The last section, Genes In This Cluster, provides a complete list of all genes in the cluster, which in some cases may be quite large. Genes in the table can be rearranged using the "(sort)" links in the table header. Those genes in the cluster that COMBREX recommends for experimental validation are highlighted.

cluster_page_bottom


THE GENE DETAIL PAGE

This page contains information pertaining to a specific gene, and also serves as the primary gateway for contributing information to or applying for funds from COMBREX. As for the Protein Cluster Detail Page, much of the information on the Gene Detail Page is either self-explanatory or is linked to further information via "(info)" links. Additional comments on the various sections of this page follow.

The Actions section contains action buttons that allow you to contribute information as predictions (info) or comments (info), or initiate the grant application process (info). These actions pertain to the gene that is the subject of the Gene Detail Page specifically, and the associated forms are pre-populated with information about that particular gene. These actions require registration as a COMBREX user and login. See below for further information on becoming a registered COMBREX member.

The Function Predictions section includes predictions generated by COMBREX (info), predictions obtained from external databases such as NCBI Protein Clusters, and predictions submitted directly to COMBREX by computational laboratories. Predictions may be in the form of free text, or may consist of structured vocabulary such as Gene Ontology (GO) terms or EC numbers.

If the gene has been experimentally validated (status gold or green), there may be an additional section called Experimental Validation. This section contains references (in the form of PMID links) to the experimental determination of function, as found in source databases such as UniProt, EcoCyc, or the Gold Standard Gene Database.

The Supporting Information section contains functionally pertinent information, including domain structure and GO terms, from external sources. It also contains fields that differ based on the gene's functional status, as follows. For experimentally validated genes (status gold or green), it lists the other (unvalidated) genes in COMBREX to which COMBREX has transferred the function of this gene based on sequence similarity (info). For predicted genes (status blue), it lists the source of the prediction (info); in other words, where in the COMBREX color determination pipeline this gene came to be labeled as "blue". For unvalidated genes (status blue or black), it gives the results of a BLASTP search of a database of experimentally validated genes, showing by default the top hit, and optionally all hits, below an E-value score threshold of 1e-05.

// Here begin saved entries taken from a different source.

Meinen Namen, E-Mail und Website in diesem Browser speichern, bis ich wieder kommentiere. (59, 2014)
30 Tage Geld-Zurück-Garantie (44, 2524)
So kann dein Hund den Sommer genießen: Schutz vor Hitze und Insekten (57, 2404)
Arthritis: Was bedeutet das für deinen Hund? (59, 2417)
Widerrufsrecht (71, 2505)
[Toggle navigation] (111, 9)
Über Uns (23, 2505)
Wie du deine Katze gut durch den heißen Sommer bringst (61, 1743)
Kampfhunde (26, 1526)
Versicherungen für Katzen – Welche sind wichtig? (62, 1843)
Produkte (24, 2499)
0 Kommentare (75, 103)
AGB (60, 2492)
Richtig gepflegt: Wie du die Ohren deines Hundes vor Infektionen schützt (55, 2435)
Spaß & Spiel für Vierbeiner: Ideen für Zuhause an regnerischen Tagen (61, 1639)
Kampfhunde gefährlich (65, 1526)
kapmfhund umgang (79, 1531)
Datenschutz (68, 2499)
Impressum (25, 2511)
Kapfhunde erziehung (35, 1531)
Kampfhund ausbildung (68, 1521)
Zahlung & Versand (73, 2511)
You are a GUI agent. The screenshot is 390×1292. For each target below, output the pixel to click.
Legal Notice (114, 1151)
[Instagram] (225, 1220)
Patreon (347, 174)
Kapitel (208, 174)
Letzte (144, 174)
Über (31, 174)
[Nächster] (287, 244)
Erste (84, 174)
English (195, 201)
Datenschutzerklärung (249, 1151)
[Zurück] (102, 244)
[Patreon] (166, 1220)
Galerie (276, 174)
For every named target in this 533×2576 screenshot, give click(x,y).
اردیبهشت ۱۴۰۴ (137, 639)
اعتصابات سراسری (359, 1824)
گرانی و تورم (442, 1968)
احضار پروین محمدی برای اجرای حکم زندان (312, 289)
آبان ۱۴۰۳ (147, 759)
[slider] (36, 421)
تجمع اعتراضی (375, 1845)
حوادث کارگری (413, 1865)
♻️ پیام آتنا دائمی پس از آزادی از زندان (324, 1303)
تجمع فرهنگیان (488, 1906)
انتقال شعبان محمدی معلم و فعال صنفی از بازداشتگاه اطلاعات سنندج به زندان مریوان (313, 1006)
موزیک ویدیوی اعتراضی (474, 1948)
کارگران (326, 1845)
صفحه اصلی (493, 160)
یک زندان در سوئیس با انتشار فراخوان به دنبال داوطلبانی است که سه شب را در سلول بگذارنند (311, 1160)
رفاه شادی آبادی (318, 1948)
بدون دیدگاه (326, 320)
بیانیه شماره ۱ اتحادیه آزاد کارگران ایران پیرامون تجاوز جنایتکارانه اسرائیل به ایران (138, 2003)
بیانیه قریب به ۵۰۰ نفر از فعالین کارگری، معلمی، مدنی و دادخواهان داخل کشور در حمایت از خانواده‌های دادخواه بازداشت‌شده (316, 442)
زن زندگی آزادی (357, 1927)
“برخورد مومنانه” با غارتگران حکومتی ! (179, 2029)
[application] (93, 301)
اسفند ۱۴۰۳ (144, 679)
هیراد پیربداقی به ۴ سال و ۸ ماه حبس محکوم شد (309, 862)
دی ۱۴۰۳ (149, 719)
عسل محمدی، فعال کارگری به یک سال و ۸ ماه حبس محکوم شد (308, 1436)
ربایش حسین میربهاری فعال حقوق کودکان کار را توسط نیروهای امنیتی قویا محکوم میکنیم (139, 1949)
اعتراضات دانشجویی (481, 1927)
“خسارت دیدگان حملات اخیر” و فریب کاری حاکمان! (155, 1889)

If the gene can be "functionally linked" to other genes using sequence-independent methods such as gene neighborhood conservation or operon structure, phylogenetic profiling, or gene fusion, this information is presented in an optional section called Functionally Linked Genes. Such linkages typically represent participation in a common biological process rather than a common biochemical function. This section also contains links enabling visualization of these genes as a network using the VisANT tool. VisANT is also described in the following publication: Hu Z et al (2009) Nucleic Acids Research 37, W115-21 (PMID 1946594).

If the gene participates in a known biological pathway, this information is presented in an optional section called Pathway Information.

cluster_page_bottom



REGISTERING AND LOGGING IN



Actions such as submitting information to COMBREX or applying for funding for experimental validation require registration and the creation of an account with COMBREX. To register, simply click the "Log In" link at the top right corner of the Home Page and follow the instructions, or click here (COMBREX registration) to access the registration form.

Once your account is set up, simply enter your username and password to log in.